Course Paper Project for British Society & Modern Novels
- LoF: There isn’t an “end of innocence” in the novel; the boys never were innocent.
- Brave: Bernard’s behavior is justified; he isn’t eccentric, but has reasons for his feelings.
- LoF: How the group identity of the boys blinds their morals and reasons.
- Dub: Similarities between Little Chandler and Farrington.
- LoF: What is the most important thing for Jack and Ralph, and how does it influence them?
- Brave: Why are people made to be desensitized to death in the World State?
- LoF: The benefits (but limits and problems) of democracy on the island.
- LoF: How Jack’s animality and Satanic imagery show his descent into evil.
- Brave: The role and symbolism of soma in the novel.
- Brave: What does the caste system represent, or reflect from the contemporary world?
- LoF: What is the connection between fear and politics in the novel?
- Dub: A comparison of the ‘realization’ endings in “Araby” and “Eveline.”
- Brave: Why is the World State afraid of people being alone too much?

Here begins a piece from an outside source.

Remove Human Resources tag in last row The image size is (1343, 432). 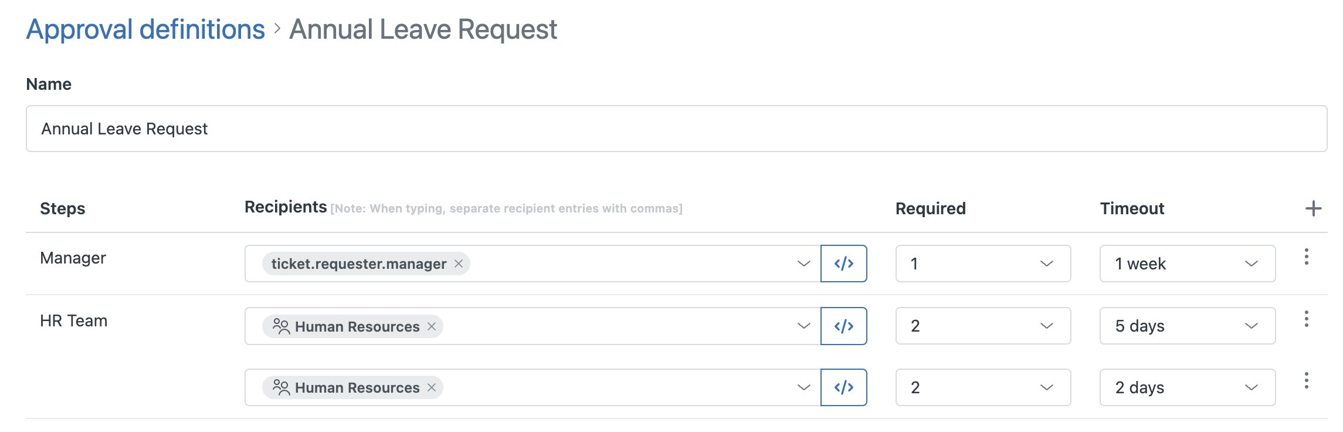click(x=432, y=387)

- Lucky: Dixon taking Christine from Bertrand is not only male competition, but also conflict between the working class (Dixon) and the upper class (Welch’s family).
- Dub: The role of money to show master-slave relationships in “After the Race.”
- LoF: Would Ralph be really killed by Jack if the naval officer had not come to the island? How would that ending change the novel’s meaning?
- Brave: How does Chapter 3 help explain the novel?
- Lucky: Why doesn’t Dixon leave Margaret if he doesn’t love her?
Write a proposal for, and then write an MLA format argument paper of about 800-1000 words on one (or more) of the course texts: Dubliners, Brave New World, Lord of the Flies, or Lucky Jim. Try to discuss an issue or theme which explains the text(s); simply comparing two characters can be boring unless the comparison tells us something meaningful. Feel free to look at the blog questions or think about the presentations for ideas.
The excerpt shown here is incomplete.